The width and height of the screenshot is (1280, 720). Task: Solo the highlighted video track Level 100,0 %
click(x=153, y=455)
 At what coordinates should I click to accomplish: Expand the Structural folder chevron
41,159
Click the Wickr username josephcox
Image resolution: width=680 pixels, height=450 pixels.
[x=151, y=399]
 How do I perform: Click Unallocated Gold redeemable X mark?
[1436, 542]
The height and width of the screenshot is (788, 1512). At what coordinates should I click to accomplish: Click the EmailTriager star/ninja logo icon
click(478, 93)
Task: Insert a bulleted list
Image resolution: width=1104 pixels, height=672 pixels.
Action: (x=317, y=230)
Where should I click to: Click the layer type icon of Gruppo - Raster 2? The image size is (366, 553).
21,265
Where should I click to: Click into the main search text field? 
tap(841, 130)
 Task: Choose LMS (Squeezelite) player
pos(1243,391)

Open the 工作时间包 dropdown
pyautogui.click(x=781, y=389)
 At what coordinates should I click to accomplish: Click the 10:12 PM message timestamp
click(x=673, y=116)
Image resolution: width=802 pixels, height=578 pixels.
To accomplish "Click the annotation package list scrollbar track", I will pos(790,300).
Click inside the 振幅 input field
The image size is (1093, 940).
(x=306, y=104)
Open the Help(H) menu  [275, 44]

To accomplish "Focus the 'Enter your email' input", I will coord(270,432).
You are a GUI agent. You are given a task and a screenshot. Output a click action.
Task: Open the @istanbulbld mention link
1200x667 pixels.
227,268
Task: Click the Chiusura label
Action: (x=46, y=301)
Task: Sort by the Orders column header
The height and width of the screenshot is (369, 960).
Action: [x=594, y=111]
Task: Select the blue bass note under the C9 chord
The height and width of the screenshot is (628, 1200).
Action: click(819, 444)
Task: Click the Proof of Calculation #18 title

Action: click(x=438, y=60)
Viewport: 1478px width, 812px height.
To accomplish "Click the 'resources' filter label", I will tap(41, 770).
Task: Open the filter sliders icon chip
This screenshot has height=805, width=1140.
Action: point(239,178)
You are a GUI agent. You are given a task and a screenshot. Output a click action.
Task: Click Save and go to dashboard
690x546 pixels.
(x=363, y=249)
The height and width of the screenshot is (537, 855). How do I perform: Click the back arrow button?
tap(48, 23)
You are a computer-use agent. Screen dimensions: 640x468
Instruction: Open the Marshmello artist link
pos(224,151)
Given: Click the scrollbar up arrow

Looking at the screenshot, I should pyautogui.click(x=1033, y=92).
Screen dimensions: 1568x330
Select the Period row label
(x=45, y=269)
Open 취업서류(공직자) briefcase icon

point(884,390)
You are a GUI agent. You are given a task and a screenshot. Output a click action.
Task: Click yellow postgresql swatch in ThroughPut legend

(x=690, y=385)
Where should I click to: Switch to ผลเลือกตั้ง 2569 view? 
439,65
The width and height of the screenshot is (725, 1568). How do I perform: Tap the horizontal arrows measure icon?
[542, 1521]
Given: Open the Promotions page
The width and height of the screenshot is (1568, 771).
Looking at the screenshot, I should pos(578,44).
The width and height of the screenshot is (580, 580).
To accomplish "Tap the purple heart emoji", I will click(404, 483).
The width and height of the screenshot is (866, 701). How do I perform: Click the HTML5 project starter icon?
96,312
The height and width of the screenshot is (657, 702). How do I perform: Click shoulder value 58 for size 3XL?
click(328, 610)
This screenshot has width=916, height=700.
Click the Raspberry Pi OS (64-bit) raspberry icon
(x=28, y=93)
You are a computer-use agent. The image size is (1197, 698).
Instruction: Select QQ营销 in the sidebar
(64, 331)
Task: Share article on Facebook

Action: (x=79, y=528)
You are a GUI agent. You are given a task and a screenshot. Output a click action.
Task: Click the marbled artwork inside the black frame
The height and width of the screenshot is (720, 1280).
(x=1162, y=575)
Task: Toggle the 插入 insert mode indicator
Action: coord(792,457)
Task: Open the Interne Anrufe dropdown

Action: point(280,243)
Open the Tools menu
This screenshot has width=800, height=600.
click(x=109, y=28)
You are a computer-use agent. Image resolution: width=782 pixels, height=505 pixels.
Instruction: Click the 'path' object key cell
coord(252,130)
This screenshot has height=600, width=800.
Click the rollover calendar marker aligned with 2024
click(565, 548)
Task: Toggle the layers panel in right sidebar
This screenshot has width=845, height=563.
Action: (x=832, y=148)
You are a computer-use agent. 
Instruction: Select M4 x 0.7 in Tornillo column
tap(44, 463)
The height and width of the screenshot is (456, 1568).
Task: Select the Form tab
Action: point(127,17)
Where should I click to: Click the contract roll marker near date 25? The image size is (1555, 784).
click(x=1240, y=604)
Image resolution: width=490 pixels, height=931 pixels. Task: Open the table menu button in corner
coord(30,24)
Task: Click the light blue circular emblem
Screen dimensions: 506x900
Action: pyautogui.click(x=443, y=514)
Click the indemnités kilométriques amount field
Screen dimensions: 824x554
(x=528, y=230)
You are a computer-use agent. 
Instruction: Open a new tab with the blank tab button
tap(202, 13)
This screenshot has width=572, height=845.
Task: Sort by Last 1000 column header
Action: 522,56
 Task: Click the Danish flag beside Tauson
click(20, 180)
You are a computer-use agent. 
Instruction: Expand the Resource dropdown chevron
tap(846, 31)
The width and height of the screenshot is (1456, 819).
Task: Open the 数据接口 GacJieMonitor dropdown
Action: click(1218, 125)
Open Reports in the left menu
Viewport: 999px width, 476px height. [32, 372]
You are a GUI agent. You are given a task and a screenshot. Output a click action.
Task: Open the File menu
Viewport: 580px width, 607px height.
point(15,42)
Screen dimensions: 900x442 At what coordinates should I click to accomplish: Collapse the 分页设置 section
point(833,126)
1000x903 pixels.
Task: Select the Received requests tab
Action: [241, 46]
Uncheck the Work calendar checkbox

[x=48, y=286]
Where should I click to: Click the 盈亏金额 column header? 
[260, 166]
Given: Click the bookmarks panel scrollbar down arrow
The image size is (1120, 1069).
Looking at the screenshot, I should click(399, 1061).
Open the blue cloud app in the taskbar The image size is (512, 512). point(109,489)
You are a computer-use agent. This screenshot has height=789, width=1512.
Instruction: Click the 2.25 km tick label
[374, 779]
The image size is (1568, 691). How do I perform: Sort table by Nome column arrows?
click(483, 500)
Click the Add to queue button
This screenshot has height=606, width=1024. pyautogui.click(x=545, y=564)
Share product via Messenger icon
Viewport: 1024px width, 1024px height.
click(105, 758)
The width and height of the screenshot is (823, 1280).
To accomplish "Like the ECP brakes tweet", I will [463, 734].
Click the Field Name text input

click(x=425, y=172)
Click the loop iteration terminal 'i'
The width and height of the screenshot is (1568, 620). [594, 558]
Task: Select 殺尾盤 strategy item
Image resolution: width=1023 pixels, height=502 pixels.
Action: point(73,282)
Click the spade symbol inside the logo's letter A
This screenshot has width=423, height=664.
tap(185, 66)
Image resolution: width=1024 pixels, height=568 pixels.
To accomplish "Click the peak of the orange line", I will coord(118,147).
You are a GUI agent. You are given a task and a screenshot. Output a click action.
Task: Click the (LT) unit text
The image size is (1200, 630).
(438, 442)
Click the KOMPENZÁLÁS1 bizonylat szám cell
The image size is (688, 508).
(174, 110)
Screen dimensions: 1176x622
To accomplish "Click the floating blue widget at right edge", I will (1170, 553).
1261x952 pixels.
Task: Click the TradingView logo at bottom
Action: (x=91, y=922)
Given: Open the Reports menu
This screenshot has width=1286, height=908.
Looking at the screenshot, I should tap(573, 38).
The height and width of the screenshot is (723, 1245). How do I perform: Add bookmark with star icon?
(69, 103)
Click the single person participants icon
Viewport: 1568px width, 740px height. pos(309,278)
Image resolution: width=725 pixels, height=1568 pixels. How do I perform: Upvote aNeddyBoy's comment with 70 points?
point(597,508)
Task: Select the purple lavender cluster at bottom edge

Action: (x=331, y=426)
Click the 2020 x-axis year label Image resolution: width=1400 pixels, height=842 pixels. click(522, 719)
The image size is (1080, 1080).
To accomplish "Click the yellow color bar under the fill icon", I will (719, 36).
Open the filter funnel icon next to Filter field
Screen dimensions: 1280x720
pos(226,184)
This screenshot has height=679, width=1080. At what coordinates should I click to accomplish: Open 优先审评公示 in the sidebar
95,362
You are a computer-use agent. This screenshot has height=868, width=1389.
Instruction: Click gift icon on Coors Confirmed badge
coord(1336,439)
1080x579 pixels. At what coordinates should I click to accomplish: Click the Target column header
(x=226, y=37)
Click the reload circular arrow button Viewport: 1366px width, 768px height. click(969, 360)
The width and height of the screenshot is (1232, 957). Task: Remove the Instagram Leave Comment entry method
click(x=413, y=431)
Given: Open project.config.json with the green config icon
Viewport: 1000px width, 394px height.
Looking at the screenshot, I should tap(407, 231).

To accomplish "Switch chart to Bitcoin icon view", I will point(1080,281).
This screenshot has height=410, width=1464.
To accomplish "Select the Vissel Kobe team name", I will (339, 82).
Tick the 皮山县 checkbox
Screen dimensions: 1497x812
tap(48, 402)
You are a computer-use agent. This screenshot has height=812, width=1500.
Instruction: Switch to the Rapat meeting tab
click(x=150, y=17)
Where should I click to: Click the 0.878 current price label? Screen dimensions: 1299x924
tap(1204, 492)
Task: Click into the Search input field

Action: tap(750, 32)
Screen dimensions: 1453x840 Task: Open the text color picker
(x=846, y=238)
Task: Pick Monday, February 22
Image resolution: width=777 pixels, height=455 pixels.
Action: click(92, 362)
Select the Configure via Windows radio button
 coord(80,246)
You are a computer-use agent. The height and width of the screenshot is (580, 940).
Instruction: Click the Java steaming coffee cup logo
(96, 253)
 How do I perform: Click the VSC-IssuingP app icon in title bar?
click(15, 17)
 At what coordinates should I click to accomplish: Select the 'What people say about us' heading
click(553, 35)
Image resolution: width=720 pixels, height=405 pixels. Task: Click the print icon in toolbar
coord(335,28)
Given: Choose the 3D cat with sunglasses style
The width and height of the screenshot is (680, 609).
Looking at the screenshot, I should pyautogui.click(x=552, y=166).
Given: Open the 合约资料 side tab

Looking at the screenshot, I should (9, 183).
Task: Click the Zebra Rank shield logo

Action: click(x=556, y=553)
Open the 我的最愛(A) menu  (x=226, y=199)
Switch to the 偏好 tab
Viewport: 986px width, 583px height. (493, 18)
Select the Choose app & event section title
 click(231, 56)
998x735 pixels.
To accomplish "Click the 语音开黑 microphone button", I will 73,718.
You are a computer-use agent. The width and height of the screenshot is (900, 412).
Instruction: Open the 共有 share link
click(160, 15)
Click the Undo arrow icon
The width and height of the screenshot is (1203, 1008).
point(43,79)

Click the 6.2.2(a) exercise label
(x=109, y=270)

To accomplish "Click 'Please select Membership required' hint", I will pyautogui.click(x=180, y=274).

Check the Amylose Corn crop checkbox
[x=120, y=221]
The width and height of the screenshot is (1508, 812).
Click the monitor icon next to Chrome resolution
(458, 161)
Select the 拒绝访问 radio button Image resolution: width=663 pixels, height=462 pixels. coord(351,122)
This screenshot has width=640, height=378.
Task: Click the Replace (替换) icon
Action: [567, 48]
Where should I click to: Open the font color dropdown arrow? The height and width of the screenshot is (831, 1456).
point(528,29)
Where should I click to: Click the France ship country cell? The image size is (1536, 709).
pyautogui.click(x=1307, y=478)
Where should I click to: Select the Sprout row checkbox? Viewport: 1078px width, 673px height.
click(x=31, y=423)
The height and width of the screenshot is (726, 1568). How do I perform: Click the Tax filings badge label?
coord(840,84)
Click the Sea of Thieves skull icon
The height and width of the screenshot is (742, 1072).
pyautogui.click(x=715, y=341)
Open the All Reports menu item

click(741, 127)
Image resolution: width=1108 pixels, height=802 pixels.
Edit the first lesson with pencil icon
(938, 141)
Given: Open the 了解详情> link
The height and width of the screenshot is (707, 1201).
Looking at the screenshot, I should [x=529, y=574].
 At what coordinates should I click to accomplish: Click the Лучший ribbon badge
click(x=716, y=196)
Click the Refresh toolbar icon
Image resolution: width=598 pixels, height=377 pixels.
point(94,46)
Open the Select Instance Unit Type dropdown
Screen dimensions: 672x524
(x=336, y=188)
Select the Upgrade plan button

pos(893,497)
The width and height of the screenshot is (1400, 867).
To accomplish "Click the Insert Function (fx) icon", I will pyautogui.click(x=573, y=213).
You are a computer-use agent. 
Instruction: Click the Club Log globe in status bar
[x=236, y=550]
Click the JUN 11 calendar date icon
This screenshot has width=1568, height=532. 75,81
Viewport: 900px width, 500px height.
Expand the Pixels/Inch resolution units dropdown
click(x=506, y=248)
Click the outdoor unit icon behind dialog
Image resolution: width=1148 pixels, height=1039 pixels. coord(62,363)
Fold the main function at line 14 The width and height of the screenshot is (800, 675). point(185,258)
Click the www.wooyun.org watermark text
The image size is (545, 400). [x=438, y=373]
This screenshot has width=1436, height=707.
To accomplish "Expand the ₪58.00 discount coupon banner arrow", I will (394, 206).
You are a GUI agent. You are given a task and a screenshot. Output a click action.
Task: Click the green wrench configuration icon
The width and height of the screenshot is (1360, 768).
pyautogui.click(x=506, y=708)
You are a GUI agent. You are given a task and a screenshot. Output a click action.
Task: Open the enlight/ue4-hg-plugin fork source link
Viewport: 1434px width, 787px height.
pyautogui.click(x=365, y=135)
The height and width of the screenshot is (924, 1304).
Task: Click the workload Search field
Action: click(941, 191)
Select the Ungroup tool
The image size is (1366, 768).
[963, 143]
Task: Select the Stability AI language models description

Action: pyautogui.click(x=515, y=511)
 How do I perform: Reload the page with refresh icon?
+++
▶ Task item:
Copy every line of the listing that includes the string "circular".

▶ Result of this exercise:
Task: Click the light blue circular emblem
Click the reload circular arrow button Viewport: 1366px width, 768px height. click(969, 360)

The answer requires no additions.